Nenhum de nós, enquanto ser humano, consegue compreender facilmente o mistério da vida e da morte, e muito menos aceitar passivamente o segundo; já quanto ao primeiro, não somos chamados a dar opinião no que a cada um, em particular, diz respeito. A mim, só a fé em Jesus Cristo me reconcilia com a insondável inacessibilidade dos mistérios divinos. Só o meu “grão de mostarda” me prepara para o fecho de um ciclo . Só ele me descansa e me permite discorrer sobre o direito à vida e à morte, que é, do meu ponto de observação, um direito divino e não civil.

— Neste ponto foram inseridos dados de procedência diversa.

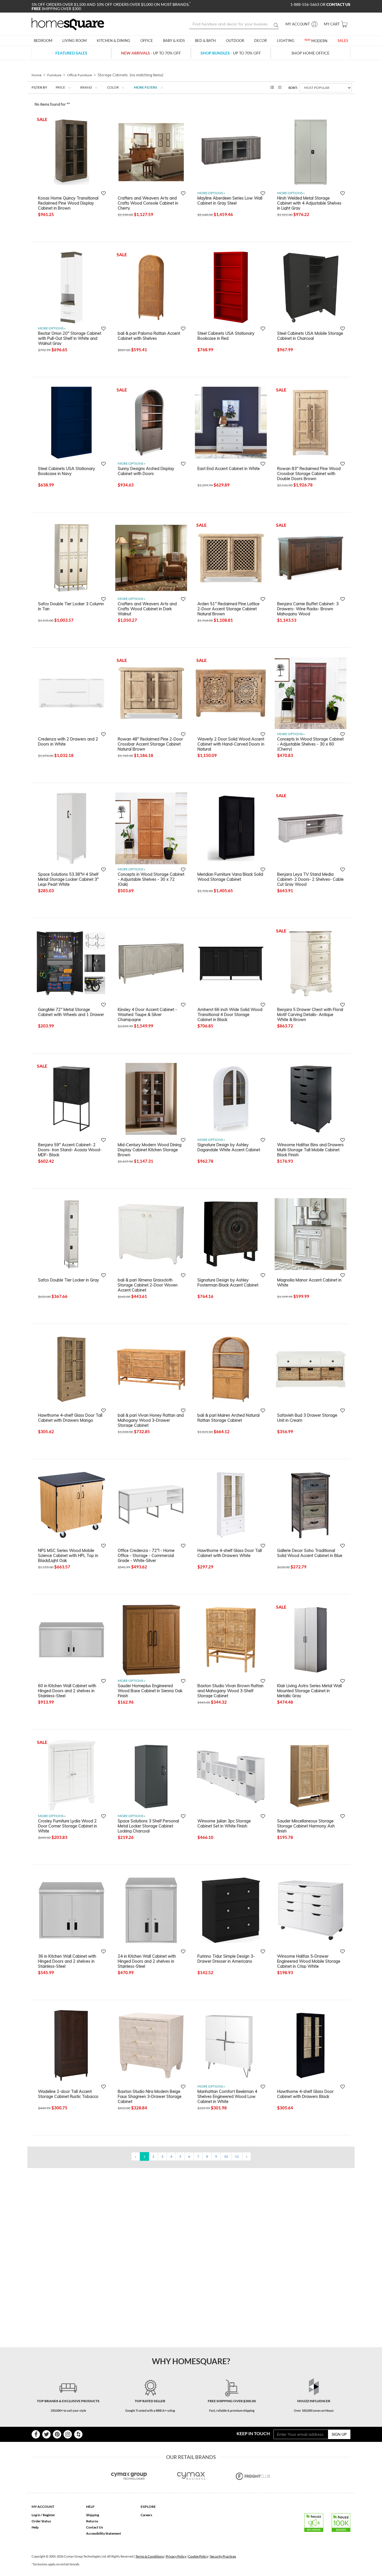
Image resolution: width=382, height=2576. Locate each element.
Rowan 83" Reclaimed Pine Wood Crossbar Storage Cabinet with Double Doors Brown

A eutanásia, não pode ser apenas uma questão transversal das sociedades, nos planos deontológico, politico, social, de direito ou até mesmo religioso. O “grão de mostarda” que existe dentro de mim diz-me que na minha impossibilidade se prova a possibilidade do meu Deus .
A eutanásia não pode ser entregue exclusivamente às vontades de quem acha que o sofrimento ou a dor são incompatíveis com o ser humano nos tempos que correm, nem simplesmente reduzida à opinião de religiosos afadigados e afogados na dogmática teológica apertada esta em estreitos becos dialécticos sem saída . Dito de um modo grosseiro, a aplicação do senso-comum para a criação de regras de convivência social que a todos devem obrigar, passa sempre por perceber os limites da vida e da morte impostos por Deus, na sua infinita compaixão, misericórdia e sabedoria, e aceitá-los sem restrições, delongas ou falsidades éticas e morais.

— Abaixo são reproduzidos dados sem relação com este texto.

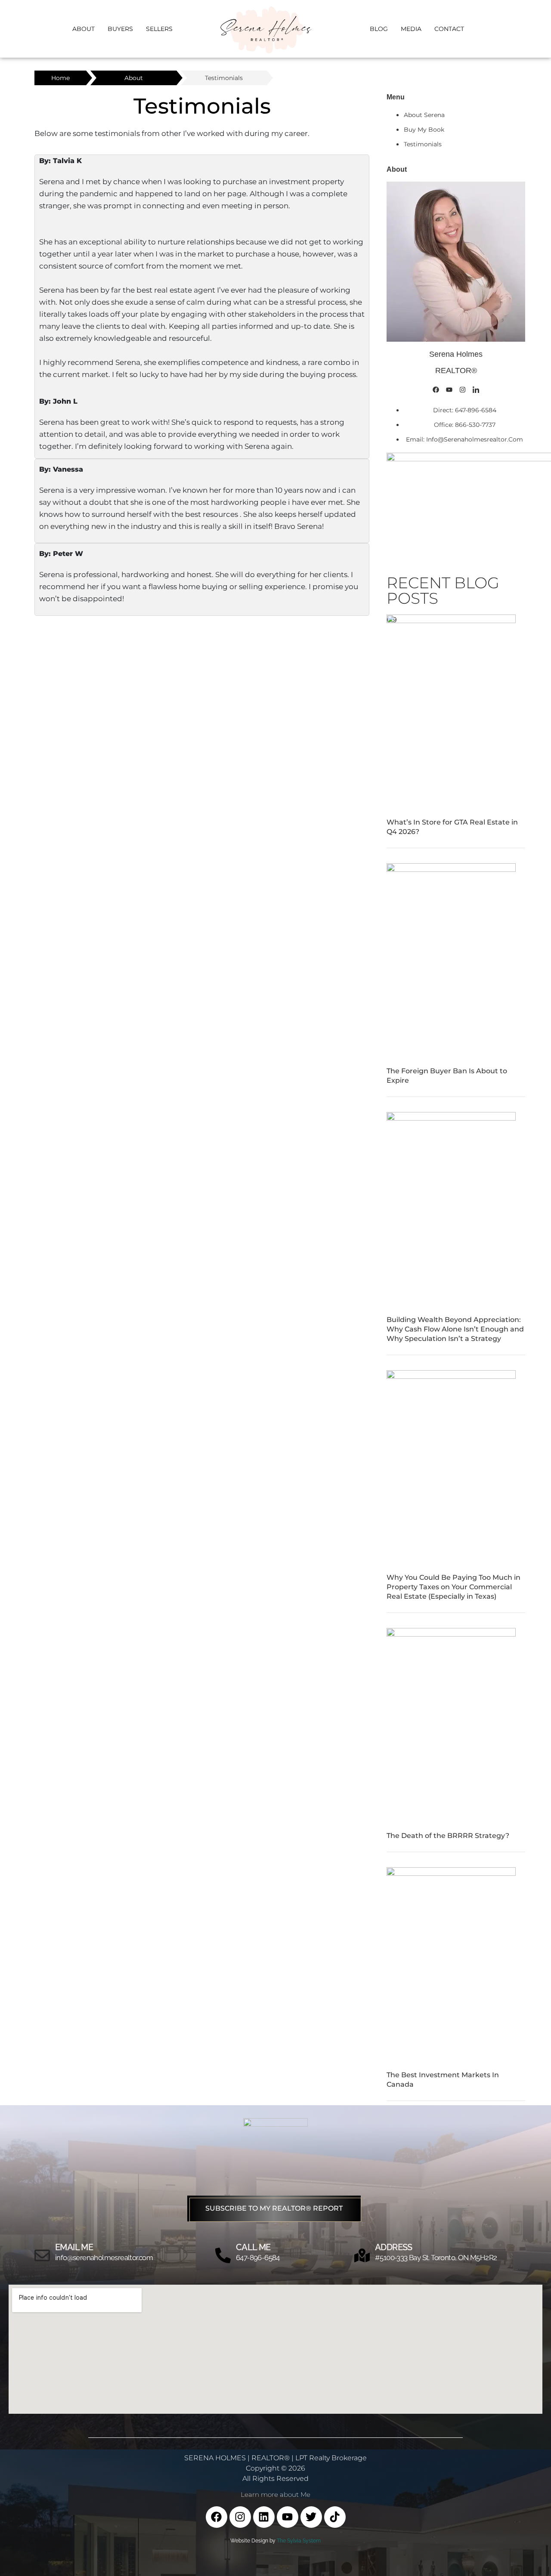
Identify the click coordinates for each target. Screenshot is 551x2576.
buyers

As sociedades de hoje, estão em mudança rápida de paradigmas em todos os aspectos, mas isto não quer dizer que a mudança de paradigmas tenha que ser aceite passivamente apenas para que o ajustamento social se faça com o menor sofrimento possível, mesmo que a sua pretensa supressão assente num sofisma . A vida não é “um parto sem dor”. Pessoalmente não aceito que o moderno paradigma do antropocentrismo tenha o individualismo egoista como a medida de tudo. Este tratará sempre de descartar tudo o que lhe induz sofrimento particular ou visível, tenderá sempre a anulá-lo ou escondê-lo. Infelizmente a morte de Eluana traz-nos para uma dura realidade destes dias: a da não preservação do ser humano com a dignidade que lhe entregou a criação. No limite, como diz Augusto Cury no seu livro «Os Segredos do Pai Nosso – a Solidão de Deus», “não honramos a arte de pensar, somos egocêntricos e temos pouco empenho em preservar a vida e o meio ambiente”.
“Quem não é apaixonado pela existência, não terá amor pela humanidade”, afirmou Cury na obra já citada, e isto não se pode reduzir a uma simples questão de cosmovisão ou afectação cristológica. É um princípio experimental e verificável. “Não somos seres sociais pelo instinto que promove a sobrevivência biológica, como acontece com os outros animais, mas por sobrevivência psíquica”. Acho que Darwin não concordaria com Cury, mas é um facto incontestável e cientificamente provado.
Quase sempre é a dor que faz germinar o “grão” da fé. Lamento Eluana Englaro na sua vida e na sua morte, com ela morreu um pouco de mim e da esperança que me resta quanto aos homemns e mulheres do meu tempo. Recuso feiras e espectáculos à volta de valores como a vida ou a morte. Isso traduz toda a insensibilidade à dor física, psicológica e espiritual da sociedade. Não vejam aqui hipocrisias ou cinismos impróprios de quem queria apenas um tema de Blogue. Choro com a família, de Eluana, na sua dor e no seu sofrimento, mas isso não me afasta dos meus valores fundamentais e da minha fé em Cristo.